[[ PAGE TEXT, beginning ]]

Ballymoe (historically Bellamoe, from ) is a village in County Galway, Ireland. Ballymoe is situated on the western side of the River Suck that separates counties Galway and Roscommon. The N60 national secondary road meets the R360 regional road in the centre of the village.

==History==
The name Béal Átha Mó is derived from a fort which was built by Meabh of Connacht, under the order of Mogh. The fort and village would later become known as Átha Mogh Mór and Béal Átha Mogh. The town is now the centre of a small rural area involved in scale mixed farming. Raised bogs, forts and a mass rock from penal times are features of Ballymoe today.

[[ PAGE TEXT, end ]]
[[ PROVIDED DATA, beginning ]]

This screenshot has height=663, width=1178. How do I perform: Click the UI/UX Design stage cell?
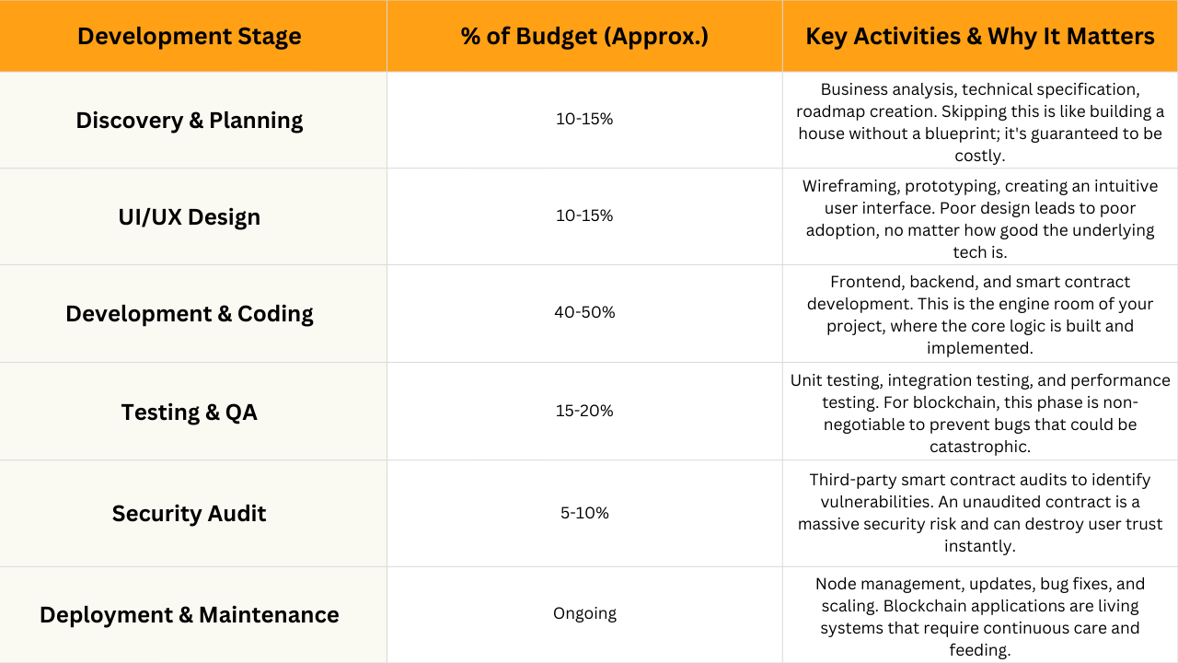click(x=190, y=217)
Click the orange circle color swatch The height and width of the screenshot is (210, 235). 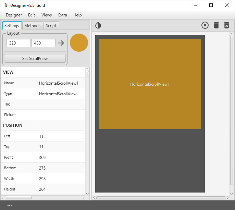[79, 43]
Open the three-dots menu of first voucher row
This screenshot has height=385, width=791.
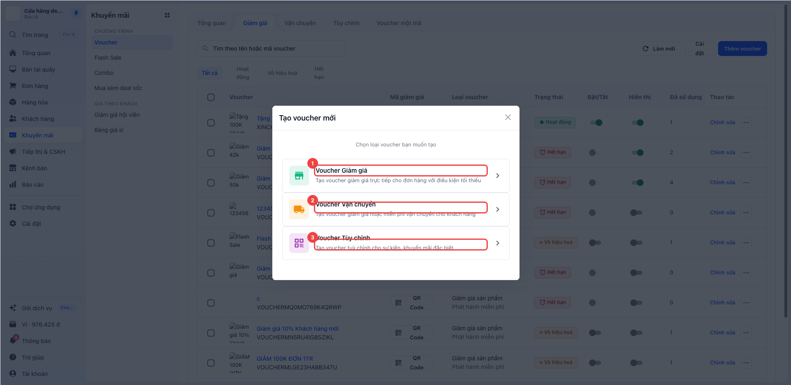pyautogui.click(x=746, y=123)
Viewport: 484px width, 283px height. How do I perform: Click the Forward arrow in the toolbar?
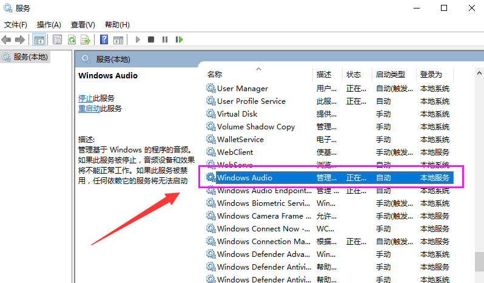pyautogui.click(x=19, y=39)
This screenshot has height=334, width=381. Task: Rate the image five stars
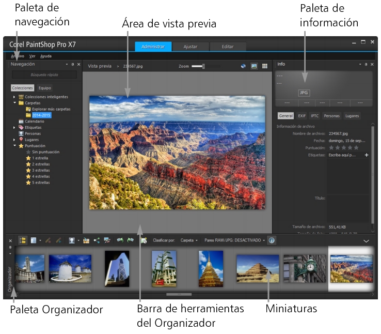click(356, 147)
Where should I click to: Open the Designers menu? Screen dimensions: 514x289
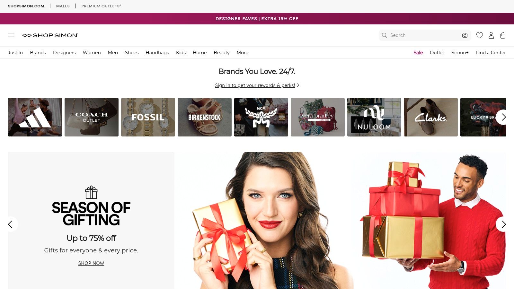pos(64,53)
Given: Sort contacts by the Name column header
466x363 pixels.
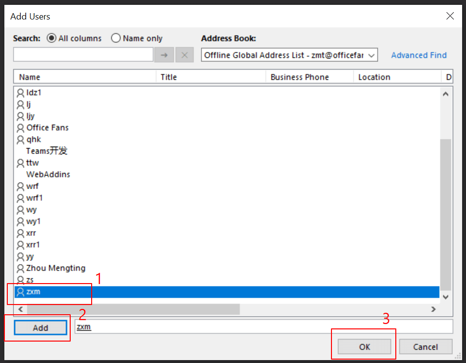Looking at the screenshot, I should point(85,77).
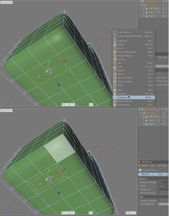Click the Knife tool icon in context menu
The width and height of the screenshot is (169, 216).
115,67
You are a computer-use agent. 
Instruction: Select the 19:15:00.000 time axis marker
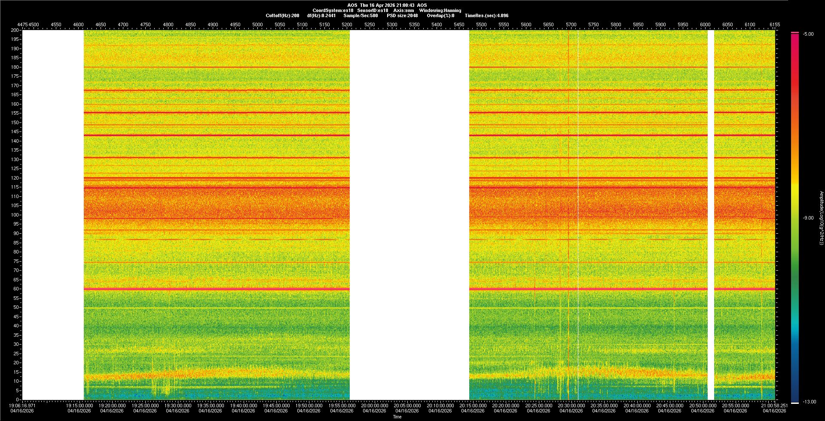pos(79,406)
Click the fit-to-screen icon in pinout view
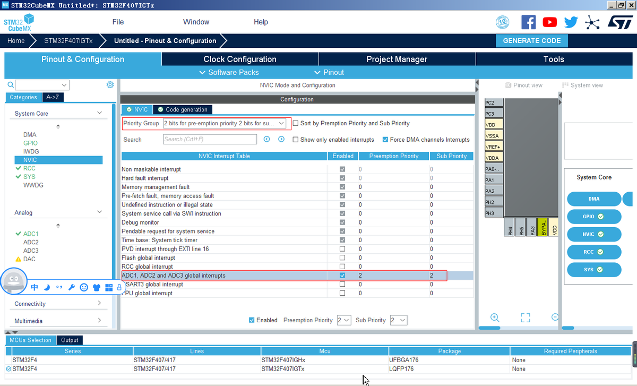The height and width of the screenshot is (386, 637). [x=526, y=318]
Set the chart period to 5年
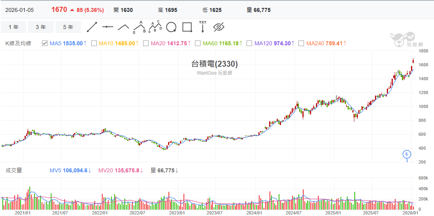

[[ PROVIDED DATA, end ]]

# ACTIVITY
Carry on the Ballymoe village text from its last sentence.

# WRITTEN RESPONSE
==People==
- Éamonn Ceannt, one of the leaders of the Easter Rising and signatory to the Proclamation of the Irish Republic, was born in the police barracks in Ballymoe where his father James Kent, an officer in the Royal Irish Constabulary (RIC), was stationed. The Garda Síochána barracks in the town today is named in his honour.
- Fr. Edward J. Flanagan, founder of Boys Town, Nebraska, was born here
- Thomas Charles Beirne, Australian businessman, politician and philanthropist, was born nearby.
- James Daly, executed in 1920 for his role in the Connaught Rangers mutiny in India, was born in Ballymoe in 1899.